Keiner kann uns etwas anhaben mit diesem Gott an unserer Seite! Mit ihm werden wir auferstehen mitten im Leben und uns nicht sagen lassen, wann Anfang ist und schon gar nicht, wann Ende! Oder, wie Paulus schreibt: „Der Tod ist verschlungen vom Sieg. Tod, wo ist dein Sieg? Tod, wo ist dein Stachel?“ Ganz am Anfang der Glaubensgeschichte der Christen steht, singt und tanzt die Freude über die Nachricht, dass einer, der tot war, auferweckt wurde von Gott zum Leben! Das Entsetzen der Frauen am Ostermorgen wurde verwandelt in diese Freude. Ebenso die Erfahrung der beiden Jünger auf dem Weg nach Emmaus – der Fremde, der das Brot bricht und den sie dabei erkennen als den auferstandenen Christus: „Brannte nicht unser Herz?“ – Tod, wo ist dein Sieg?

Dieses Wunder des Umschwungs vom Tod zum Leben wurde gefeiert und besungen schon von den ersten Christenmenschen und es musste von Paulus zugleich in der von griechischer Kultur geprägten hellenistischen und römischen Welt verstehbar gemacht werden. In seinem 1. Brief an die Gemeinde in Korinth klingt das im 15. Kapitel so:

„Das sage ich aber, liebe Brüder, dass Fleisch und Blut das Reich Gottes nicht ererben können; auch wird das Verwesliche nicht erben die Unverweslichkeit.

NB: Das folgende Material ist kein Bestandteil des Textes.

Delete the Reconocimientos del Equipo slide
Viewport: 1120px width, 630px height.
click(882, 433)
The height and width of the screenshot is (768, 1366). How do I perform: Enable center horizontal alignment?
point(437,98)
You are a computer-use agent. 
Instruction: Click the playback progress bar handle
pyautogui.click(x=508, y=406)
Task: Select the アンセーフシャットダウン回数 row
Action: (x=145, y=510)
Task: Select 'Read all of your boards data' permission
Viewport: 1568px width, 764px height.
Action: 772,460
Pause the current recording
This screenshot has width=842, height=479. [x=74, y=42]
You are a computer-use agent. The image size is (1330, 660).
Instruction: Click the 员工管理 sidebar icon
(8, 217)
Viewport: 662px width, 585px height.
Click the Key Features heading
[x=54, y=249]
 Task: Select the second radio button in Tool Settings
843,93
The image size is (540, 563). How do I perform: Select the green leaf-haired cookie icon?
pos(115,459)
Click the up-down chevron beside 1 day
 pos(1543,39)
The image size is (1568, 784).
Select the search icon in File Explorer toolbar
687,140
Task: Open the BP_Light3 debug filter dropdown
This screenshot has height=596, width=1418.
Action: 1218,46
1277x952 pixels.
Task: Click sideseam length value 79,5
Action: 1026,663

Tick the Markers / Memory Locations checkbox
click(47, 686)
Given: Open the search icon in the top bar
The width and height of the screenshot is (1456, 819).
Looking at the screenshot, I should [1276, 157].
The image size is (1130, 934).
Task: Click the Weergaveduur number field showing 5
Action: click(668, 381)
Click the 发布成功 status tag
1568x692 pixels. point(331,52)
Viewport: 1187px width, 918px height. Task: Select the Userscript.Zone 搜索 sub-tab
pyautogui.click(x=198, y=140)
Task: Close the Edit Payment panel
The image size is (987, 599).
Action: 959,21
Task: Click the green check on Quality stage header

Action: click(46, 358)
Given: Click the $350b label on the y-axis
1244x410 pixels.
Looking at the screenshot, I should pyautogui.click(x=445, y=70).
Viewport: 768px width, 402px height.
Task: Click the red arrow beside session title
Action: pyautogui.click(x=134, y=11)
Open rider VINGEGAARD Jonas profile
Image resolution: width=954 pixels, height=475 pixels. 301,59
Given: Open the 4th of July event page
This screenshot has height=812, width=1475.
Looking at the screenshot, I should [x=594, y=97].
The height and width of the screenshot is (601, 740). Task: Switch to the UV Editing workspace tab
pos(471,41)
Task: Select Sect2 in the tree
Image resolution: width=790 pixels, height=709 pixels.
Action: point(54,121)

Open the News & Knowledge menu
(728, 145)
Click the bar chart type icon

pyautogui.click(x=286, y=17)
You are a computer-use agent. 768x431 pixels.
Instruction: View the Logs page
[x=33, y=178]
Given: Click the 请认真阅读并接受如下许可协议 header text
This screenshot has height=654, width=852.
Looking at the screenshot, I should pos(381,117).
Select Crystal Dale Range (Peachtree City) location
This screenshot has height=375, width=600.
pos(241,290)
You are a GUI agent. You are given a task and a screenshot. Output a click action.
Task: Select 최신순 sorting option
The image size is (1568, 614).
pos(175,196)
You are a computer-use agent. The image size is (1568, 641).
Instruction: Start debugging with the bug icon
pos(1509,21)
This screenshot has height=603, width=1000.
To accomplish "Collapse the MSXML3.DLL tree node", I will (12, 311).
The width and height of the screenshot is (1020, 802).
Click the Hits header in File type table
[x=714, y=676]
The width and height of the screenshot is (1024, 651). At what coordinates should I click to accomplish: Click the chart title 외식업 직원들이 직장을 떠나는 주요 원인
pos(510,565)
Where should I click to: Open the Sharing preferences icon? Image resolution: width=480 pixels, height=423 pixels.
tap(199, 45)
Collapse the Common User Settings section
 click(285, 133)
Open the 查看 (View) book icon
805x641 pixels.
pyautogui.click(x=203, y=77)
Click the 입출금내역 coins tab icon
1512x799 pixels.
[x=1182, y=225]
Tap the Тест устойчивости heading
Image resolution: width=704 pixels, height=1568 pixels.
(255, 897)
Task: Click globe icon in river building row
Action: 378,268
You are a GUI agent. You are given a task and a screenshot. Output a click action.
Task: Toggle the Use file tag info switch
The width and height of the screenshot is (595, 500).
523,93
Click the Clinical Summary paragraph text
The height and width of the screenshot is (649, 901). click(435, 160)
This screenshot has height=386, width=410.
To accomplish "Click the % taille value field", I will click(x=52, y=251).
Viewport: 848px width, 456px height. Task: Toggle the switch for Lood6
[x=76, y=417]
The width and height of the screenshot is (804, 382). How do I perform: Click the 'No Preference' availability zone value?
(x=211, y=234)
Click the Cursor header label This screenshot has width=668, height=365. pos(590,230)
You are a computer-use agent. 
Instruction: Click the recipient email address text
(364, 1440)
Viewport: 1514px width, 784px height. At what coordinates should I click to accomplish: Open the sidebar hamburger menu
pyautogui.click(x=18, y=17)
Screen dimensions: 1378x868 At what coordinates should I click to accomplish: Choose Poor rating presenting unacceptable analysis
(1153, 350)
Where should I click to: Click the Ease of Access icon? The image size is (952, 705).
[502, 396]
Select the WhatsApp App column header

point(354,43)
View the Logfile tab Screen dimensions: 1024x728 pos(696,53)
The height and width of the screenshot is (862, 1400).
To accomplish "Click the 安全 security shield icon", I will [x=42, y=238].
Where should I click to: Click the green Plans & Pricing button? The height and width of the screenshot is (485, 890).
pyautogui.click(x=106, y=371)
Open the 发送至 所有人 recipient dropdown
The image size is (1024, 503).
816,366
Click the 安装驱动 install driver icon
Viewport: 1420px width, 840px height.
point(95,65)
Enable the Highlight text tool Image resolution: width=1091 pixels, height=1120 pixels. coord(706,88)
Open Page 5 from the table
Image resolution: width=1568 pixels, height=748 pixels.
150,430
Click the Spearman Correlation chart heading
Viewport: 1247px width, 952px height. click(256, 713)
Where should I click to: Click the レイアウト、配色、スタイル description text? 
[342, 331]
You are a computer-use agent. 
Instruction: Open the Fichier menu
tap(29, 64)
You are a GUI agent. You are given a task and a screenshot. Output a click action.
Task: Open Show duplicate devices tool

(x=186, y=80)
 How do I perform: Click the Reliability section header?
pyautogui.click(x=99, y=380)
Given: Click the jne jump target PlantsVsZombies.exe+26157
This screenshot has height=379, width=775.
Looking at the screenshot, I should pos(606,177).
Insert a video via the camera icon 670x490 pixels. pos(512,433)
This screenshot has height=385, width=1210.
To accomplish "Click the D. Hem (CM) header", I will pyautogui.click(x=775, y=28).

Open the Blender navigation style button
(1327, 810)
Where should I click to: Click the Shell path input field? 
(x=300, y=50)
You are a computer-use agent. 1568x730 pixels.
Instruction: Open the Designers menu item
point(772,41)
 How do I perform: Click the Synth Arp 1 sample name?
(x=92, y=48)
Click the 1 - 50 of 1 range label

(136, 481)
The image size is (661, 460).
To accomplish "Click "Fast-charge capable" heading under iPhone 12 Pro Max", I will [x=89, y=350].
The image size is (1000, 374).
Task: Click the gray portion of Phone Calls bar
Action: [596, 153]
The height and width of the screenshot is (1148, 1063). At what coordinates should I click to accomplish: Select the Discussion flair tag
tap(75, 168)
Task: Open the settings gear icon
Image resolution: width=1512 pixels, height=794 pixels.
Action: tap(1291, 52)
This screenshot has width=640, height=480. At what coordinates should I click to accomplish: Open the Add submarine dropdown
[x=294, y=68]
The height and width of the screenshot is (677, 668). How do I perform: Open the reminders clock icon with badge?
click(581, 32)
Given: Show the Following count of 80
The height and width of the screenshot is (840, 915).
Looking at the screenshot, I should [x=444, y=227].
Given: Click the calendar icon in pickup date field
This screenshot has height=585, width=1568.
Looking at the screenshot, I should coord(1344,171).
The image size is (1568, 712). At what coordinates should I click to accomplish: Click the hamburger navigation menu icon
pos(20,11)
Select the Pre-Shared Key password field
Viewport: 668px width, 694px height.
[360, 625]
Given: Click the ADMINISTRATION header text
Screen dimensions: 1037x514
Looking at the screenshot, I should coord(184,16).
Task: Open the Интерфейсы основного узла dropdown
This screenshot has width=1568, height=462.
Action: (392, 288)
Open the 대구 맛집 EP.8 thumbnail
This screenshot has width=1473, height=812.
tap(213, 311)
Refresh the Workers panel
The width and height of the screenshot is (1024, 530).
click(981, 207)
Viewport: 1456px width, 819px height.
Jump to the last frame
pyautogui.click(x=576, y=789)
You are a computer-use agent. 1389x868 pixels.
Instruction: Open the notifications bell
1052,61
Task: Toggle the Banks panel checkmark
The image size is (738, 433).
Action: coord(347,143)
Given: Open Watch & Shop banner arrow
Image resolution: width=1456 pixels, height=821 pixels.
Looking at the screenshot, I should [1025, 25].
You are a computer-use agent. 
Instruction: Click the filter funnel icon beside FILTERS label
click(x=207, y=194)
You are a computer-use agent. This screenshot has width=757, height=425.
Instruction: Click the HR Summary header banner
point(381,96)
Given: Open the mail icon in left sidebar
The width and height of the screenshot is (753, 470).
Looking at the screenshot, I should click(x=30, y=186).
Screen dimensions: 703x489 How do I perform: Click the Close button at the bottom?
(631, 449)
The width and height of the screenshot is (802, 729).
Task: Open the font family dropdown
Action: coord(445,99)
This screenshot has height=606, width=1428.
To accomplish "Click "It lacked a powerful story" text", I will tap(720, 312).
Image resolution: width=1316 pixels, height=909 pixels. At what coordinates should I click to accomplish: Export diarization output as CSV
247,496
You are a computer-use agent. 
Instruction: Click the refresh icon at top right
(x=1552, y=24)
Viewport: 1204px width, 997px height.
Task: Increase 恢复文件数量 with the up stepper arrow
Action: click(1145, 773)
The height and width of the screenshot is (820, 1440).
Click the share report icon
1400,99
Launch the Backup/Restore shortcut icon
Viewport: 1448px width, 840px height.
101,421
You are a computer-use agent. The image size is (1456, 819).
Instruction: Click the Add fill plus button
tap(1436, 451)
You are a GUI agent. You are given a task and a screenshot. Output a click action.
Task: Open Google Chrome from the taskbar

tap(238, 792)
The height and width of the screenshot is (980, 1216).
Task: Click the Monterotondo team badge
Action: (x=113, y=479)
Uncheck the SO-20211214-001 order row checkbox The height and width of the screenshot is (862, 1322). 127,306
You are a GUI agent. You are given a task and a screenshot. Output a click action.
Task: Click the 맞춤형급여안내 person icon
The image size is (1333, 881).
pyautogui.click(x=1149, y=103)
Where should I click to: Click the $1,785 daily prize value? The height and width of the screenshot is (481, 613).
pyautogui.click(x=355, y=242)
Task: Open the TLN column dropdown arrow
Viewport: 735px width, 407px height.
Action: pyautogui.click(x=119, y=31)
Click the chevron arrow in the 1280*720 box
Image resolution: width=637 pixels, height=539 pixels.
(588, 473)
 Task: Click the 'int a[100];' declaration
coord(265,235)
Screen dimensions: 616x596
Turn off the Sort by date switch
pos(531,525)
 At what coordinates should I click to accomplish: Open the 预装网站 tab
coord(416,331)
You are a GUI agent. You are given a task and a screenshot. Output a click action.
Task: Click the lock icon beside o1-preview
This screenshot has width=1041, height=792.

Siehe, ich sage euch ein Geheimnis: Wir werden nicht alle entschlafen, wir werden aber alle verwandelt werden; und das plötzlich, in einem Augenblick, zur Zeit der letzten Posaune. Denn es wird die Posaune erschallen, und die Toten werden auferstehen unverweslich, und wir werden verwandelt werden. Denn dies Verwesliche muss anziehen die Unverweslichkeit, und dies Sterbliche muss anziehen die Unsterblichkeit. Wenn aber dies Verwesliche anziehen wird die Unverweslichkeit und dies Sterbliche anziehen wird die Unsterblichkeit, dann wird erfüllt werden das Wort, das geschrieben steht: ‚Der Tod ist verschlungen vom Sieg. Tod, wo ist dein Sieg? Tod, wo ist dein Stachel?‘  […] Gott aber sei Dank, der uns den Sieg gibt durch unsern Herrn Jesus Christus! Darum, meine lieben Brüder, seid fest, unerschütterlich und nehmt zu in dem Werk des Herrn, weil ihr wisst, dass eure Arbeit nicht vergeblich ist in dem Herrn.“

Eine große Verwandlung ist Ostern geschehen, ein für allemal: Gott hat den gekreuzigten und gestorbenen Jesus auferweckt von den Toten. Es ist nicht alles aus, wenn es mit uns zu Ende ist! Nach unserem Lebensende kommt nicht ein Nichts. Bei Gott geht keiner verloren! Diese grundlegende Revolution Gottes ist geschehen und hat die Welt verändert und alles Sterbliche und sie bleibt in Kraft – und keine politische Macht, kein populistischer Herrscher und auch kein Präsident - wird sie aufhalten können oder sichern müssen. Diese Revolution Gottes bedroht nichts und niemanden – außer den Tod und die Mächte des Todes. Sie allein werden entmächtigt.

Natürlich: Die Spuren des Todes sind sichtbar in dieser Welt. Und Paulus behauptet nicht, dass kein Sterben mehr sein wird. Er verweist jene, die meinen, mit Jesu Auferstehung sei nun alles vollbracht und auf ewig gestellt, auf die Realität: Was verweslich geboren ist, bleibt verweslich. Aber verwandelt werden wir durch die Auferstehung Jesu, erkennbar verwandelt, wenn wir anziehen die Unverweslichkeit – wenn wir also leben aus der Kraft des Lebens des Auferstandenen. Aus der Hoffnung, die Leben erwartet, nicht Tod – und zwar jetzt. Wie die beiden Jünger auf dem Weg nach Emmaus es plötzlich – im Nu des Augenblicks – verstehen. Als sie den Weggefährten zwar nicht wiedererkennen an der irdischen Gestalt, aber ihn erkennen an dem, was er sagt und tut: Verwandlung im Nu!

Die Mächte des Todes sind gegenwärtig. Überall in der Welt werden wir zu Zeuginnen und Zeugen von Kriegen, Hunger, Ungerechtigkeit, Verfolgung. Sehen Dürftige im Staub und Arme in der Asche. In der Passion Jesu spiegelt sich das vielfältige Leiden der Welt; an seinem Kreuz das Kreuz der Welt: der Leidenden, der Hungernden, der Verzweifelten hier, unschuldige und sinnlose Opfer.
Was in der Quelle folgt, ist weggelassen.